When it comes to online conversion, the most ideal site is one that people are actively looking for. And they have intent to buy once they get there. It’s a difficult sweet spot, because it all hinges on having a great product that has a wide appeal. A perfect example of this marketing Holy Grail is StubHub.com.
StubHub provides a place for people to buy and sell tickets for sports, concerts and the theater. They have a testing platform in place, so we took a look at the home page to brainstorm recommendations for a solid test. After considering all the angles—who was coming to the site, what their intent was, etc.—we found just the ticket. (Yes, I did.)
The search is over
I love seeing live music. So if I’m looking for tickets to see, say, Radiohead, I have a strong intent to purchase. I know I love the band, I know I want to go see the show and I have mentally set aside the dollars needed to buy tickets. So what’s the first thing I’m going to do if I land on StubHub’s site?

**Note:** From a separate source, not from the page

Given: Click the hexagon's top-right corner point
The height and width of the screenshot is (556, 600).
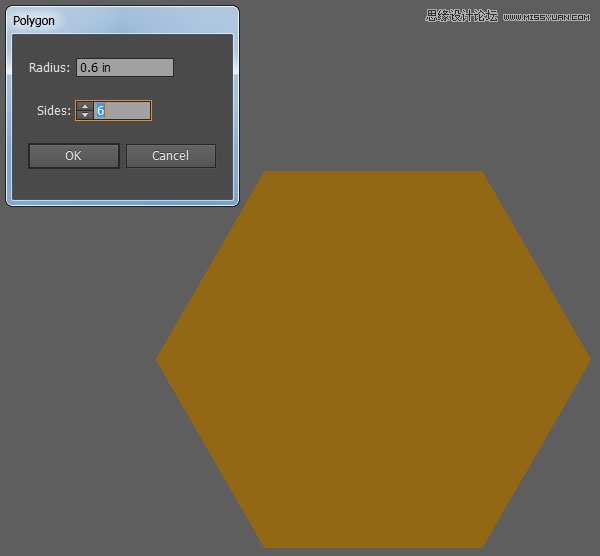Looking at the screenshot, I should pos(482,173).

Search. I’m going to enter “Radiohead” into the search bar, find the nearest venue and see what seats are available. StubHub has some interesting opportunities for testing the search function. You could try these same tests on your site and see a nice push in conversions:
1. Lower the (search) bar. A technique used on some sites is to have a conversion element—e.g., search bar, sign-up form—follow the user as they scroll down. If done in a well-designed, unobtrusive way, this is a great incentive to convert. Just remember to avoid the route of loud design and annoying, in-your-face functionality. StubHub would be smart to test this function with their search bar, so as visitors scrolled down, they always had the ability to dive right into a ticket search and purchase.
2. Give search more prominence. It would be an interesting test if StubHub replaced the “How StubHub works” module with a search module. They could still have a subtle link to how it works. But truthfully, I’d be interested to know how many people click that. The site is already pretty intuitive, and a lot of the traffic comes from repeat visitors familiar with its function. If this test proved to bump up conversions, then the next logical test would be:
3. Form a search party. Make search the hero. We already know that people are coming to the site to search for tickets. Why not test a large module that stretches across the top of the site and allows you to search? This is a chance to incorporate advanced search functions. The current content at the top can shift down, or the module can be designed to include that content secondary to search. This would give StubHub a lot of valuable learnings about their customers’ online behavior.
If you offer services or products on your site that warrant a search bar, you might want to consider these tests. When a customer knows what they want, making it as easy as possible to find it is a no-brainer. Why make a customer jump through the visual hoops of a content-laden site when you know they want one thing?